Patients with a history of prior spinal surgery present unique technical challenges for neuraxial regional techniques. Various spine stabilization and fusion procedures can involve autologous bone grafts, screws placed into pedicles, and anterior or posterior instrumentation. Most instrumentation does not alter the architectural integrity of the posterior spinal elements. Therefore, neuraxial anesthesia or pain medicine procedures are frequently possible in these patients.46 Plain radiographs or fluoroscopy can be beneficial in planning or executing neuraxial techniques within these patients. Furthermore, imaging may decrease the frequency of multiple attempts at block placement or unsuccessful identification of the epidural space.47 Because of surgically induced epidural space scarring, local anesthetic spread may be abnormal in these patients; thus spinal anesthesia may be the preferred neuraxial technique when appropriate.48 Prior lumbar spine surgery may also increase the risk of paraplegia associated with transforaminal epidural steroid injections (Table 4).49,50
In summary, existing scientific literature and expert opinion can neither confirm nor refute an adverse effect of regional anesthesia in patients with pre‐existing neurologic disease. However, most existing data suggest that any increased risk, if present, is likely of minimal magnitude. More importantly, patients with pre‐existing neurologic disease may develop new or progressive deficits during the perioperative period independent of anesthetic choice — from surgical factors, perioperative stress, or their underlying comorbidity.

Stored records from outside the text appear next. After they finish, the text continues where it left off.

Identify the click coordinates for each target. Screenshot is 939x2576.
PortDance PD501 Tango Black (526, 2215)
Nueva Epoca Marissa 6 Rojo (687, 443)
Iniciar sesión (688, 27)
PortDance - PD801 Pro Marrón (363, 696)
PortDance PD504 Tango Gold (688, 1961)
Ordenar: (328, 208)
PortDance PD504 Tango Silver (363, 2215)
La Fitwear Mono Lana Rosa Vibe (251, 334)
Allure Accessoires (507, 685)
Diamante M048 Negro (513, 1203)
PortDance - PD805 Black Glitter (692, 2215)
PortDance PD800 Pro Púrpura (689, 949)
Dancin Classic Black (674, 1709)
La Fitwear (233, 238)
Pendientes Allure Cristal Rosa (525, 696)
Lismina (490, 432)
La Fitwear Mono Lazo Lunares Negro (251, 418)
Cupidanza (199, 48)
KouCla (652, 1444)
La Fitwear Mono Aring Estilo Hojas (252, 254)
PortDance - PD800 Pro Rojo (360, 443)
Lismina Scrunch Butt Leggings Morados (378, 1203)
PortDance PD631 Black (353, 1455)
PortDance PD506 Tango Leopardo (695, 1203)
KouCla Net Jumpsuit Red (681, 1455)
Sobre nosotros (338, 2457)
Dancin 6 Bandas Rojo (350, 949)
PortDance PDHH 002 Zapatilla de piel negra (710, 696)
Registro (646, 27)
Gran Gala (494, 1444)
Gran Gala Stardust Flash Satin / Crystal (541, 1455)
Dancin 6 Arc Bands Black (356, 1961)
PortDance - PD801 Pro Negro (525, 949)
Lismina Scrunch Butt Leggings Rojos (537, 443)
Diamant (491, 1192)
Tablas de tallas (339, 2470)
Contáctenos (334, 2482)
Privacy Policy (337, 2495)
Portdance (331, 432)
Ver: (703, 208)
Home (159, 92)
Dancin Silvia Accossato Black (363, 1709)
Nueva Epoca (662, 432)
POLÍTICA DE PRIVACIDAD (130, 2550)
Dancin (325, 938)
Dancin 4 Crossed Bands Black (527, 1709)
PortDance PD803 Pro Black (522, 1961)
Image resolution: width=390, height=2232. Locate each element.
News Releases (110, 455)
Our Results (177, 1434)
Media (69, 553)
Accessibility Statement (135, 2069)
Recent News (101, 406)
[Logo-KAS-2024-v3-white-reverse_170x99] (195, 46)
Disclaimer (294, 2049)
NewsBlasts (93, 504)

Regional Anesthesia in Anesthetized or Heavily Sedated Patients
One of the most controversial areas of regional anesthesia and pain medicine practice is whether or not it is advisable to perform blocks in patients that are either anesthetized (under general anesthesia) or sedated to the point of being unable to recognize and/or report any sensation that the physician would interpret as atypical during block placement (hereafter referred to as heavy sedation). This seemingly simple question is indeed tremendously complex. Central to its answer is whether or not the subjective sensations that herald systemic local anesthetic toxicity or impending neural injury are specific and/or sensitive enough to constitute reliable, consistent warning signs. If these symptoms are indeed reliable, do they substantively differ depending on the patient's degree of wakefulness? Finally, should recommendations regarding block placement in anesthetized or heavily sedated patients differ based on patient age, block site, or risk‐to‐benefit ratio?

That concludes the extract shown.